De acordo com a Prefeitura de Cuiabá, as equipes da unidade adotam medidas para reduzir os chamados “faltômetros”, entre elas o contato prévio com os usuários para confirmação dos atendimentos. O trabalho também conta com a atuação dos Agentes Comunitários de Saúde (ACS), que durante as visitas domiciliares reforçam junto às famílias as informações sobre consultas e exames previamente marcados.
A secretária municipal de Saúde, Deisi Bocalon, afirma que uma ausência sem comunicação prejudica o aproveitamento da agenda e pode prolongar a espera de outros pacientes.
“Quando uma pessoa falta a uma consulta ou exame sem avisar, aquela vaga que poderia atender outro paciente acaba sendo perdida. Isso impacta diretamente a rede, porque temos pessoas aguardando por atendimento e precisamos trabalhar para reduzir cada vez mais o tempo de espera”, afirmou.
Segundo a Secretaria Municipal de Saúde, o problema não está restrito à USF Despraiado. A secretária adjunta de Atenção Primária, Cinara Brito, afirma que as faltas são uma realidade observada nas 72 unidades de atenção primária do município.

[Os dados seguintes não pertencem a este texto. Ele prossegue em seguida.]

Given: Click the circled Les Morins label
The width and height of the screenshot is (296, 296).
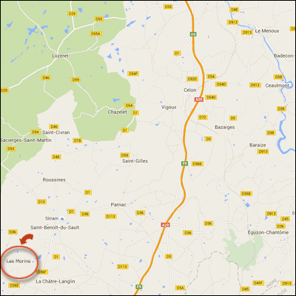Looking at the screenshot, I should tap(19, 261).
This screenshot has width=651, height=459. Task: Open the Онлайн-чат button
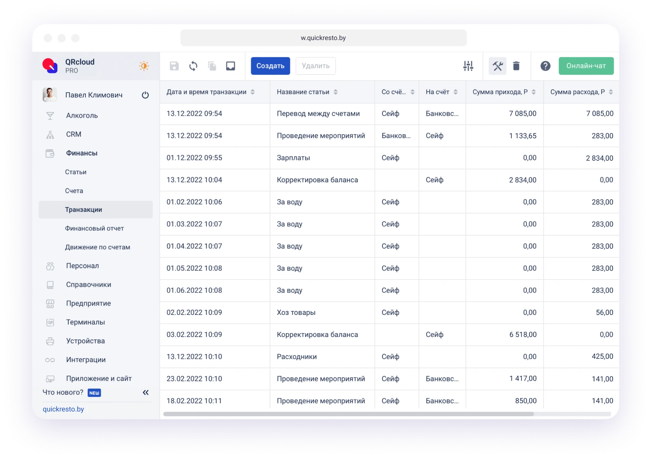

“As equipes fazem a sua parte. Existe o contato com o paciente para confirmar a consulta ou o exame, os agentes comunitários realizam as visitas e também orientam as famílias sobre os atendimentos agendados. Mesmo com todo esse trabalho de busca e confirmação, ainda temos um número significativo de faltas”, explicou.
O problema tem efeito direto sobre a organização da rede. Quando um usuário não comparece e não comunica previamente a unidade, a vaga permanece sem utilização e deixa de ser oferecida a outro paciente que poderia ser atendido naquele mesmo horário. Além do desperdício da agenda, a situação pode contribuir para o aumento do tempo de espera por consultas e exames.
A orientação da SMS é para que o paciente que não possa comparecer informe a unidade de saúde com antecedência. A comunicação permite que a equipe reorganize a agenda e, quando houver tempo hábil, ofereça a vaga a outro usuário.
O caso registrado no Despraiado mostra que o desafio da saúde pública não está apenas na oferta de consultas e exames, mas também no aproveitamento efetivo das vagas disponibilizadas. Em uma rede pressionada pela demanda, cada ausência sem aviso representa uma oportunidade de atendimento que deixa de ser utilizada.
A mensagem da Prefeitura é direta: faltou? Avise a unidade. A comunicação prévia ajuda a evitar o desperdício de vagas e pode contribuir para que mais pacientes tenham acesso aos serviços da rede municipal.